January 2024

All about the (back) light

Yes, it truly is! Photography can’t work without it, natural, artificial, barely visible… light is crucial whether using a pinhole camera, phone or state of the art camera. For me, I love to work with what I’m given, I find working the light one of the most satisfying parts of photography, it’s something I can’t entirely control, in fact very rarely can I do much about it but see if I can get the best from the situation I’m faced with. Much like when working with wild animals.

I first fell in love with back light when trying to photograph big cats in Africa. Inevitably, you’d be in the ‘wrong’ place when it came to the light, something would be in the way (a messy background say) or simply the lion, leopard or cheetah would get up and walk off in exactly the ‘wrong’ direction for the image I’d been conjuring in my head. That’s when it helps to think on your feet, to work the situation and to work fast, as anyone will know, when the sun decides to go to bed you don’t have much time. At least though you have a defined cut off, unlike sunrise when the temptation is often to keep shooting even though the light may have become harsh, not so bad with the moving image but stills really accentuate the details of an image and there is no hiding behind interesting behaviour and movement.

The pleasure of working sunset images in the winter in the UK is that low level light, given the right climatic conditions, can literally rake across the landscape or scene in front of you giving spectacular depth and texture to the image and then when that flattens, we have moments where silhouettes are at their best. Winter conditions, like these here in the New Forest, which were around freezing can make for great opportunities.

I had a hunch that I’d get great light that afternoon (these are straight out of camera, nothing done). Like every outdoor photographer, you are glued to the weather forecast as much as a farmer. The blessing of numerous apps on my phone now means that cumulatively I normally get a pretty accurate reading. Cold, clear and crisp, literally pure light giving the satisfying orange, ochre and yellow hues some intensity. I chose a spot where I knew the lay of the land and that I might get some last minute subjects like ponies, dogs and people, birds had already gone to roost.

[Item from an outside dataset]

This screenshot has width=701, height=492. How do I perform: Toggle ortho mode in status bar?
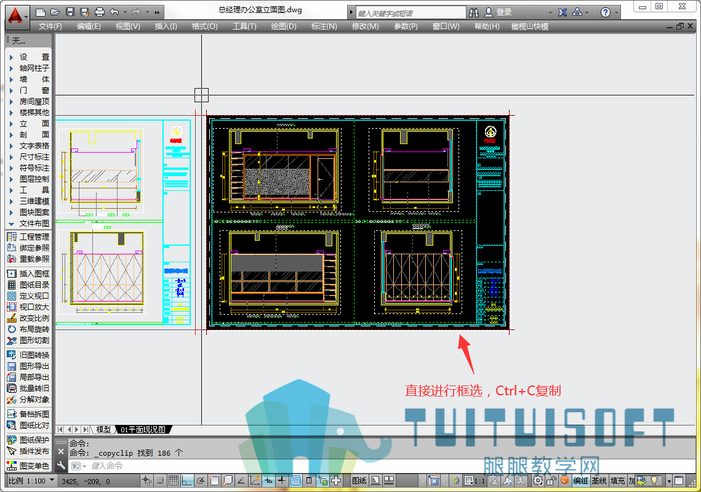pos(187,481)
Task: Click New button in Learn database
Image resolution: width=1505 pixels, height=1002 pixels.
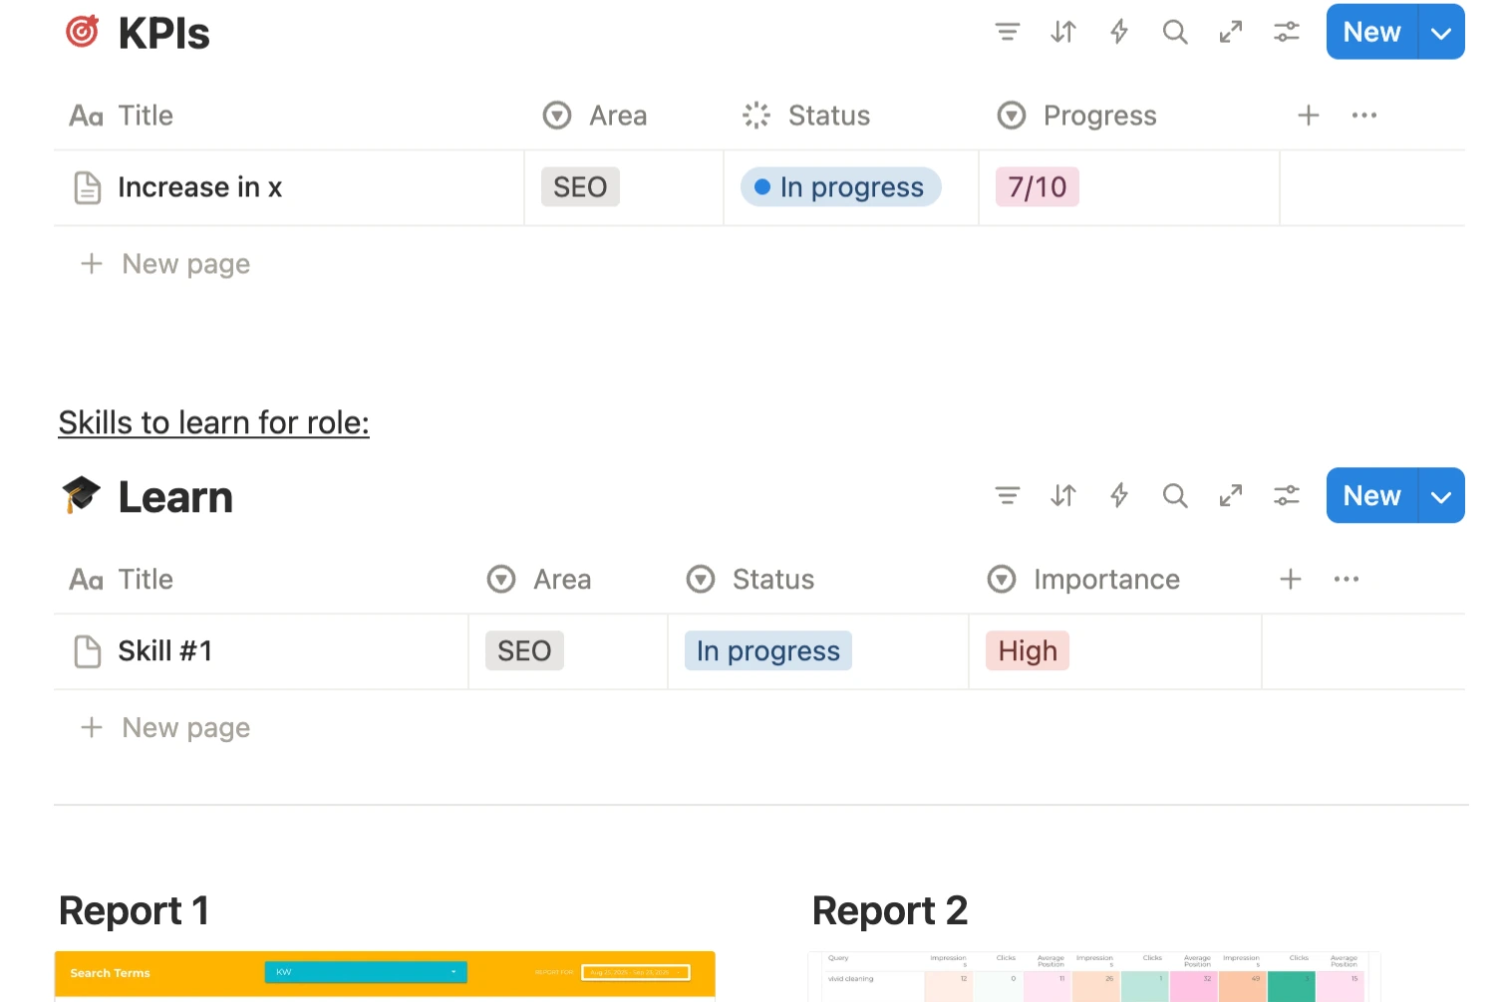Action: pyautogui.click(x=1371, y=495)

Without the light, the scene was completely different, flat, dreary almost and yucky grey-brown in every aspect. The cold made all the difference and despite having scouted several locations, nothing jumped out at me, so instead I chose my spot and hoped for something interesting to turn up and yep, it did. So photographing on the hoof and with spaniel carefully tied to my rucksack, this is some of what we came home with. Yup, I’ll take that.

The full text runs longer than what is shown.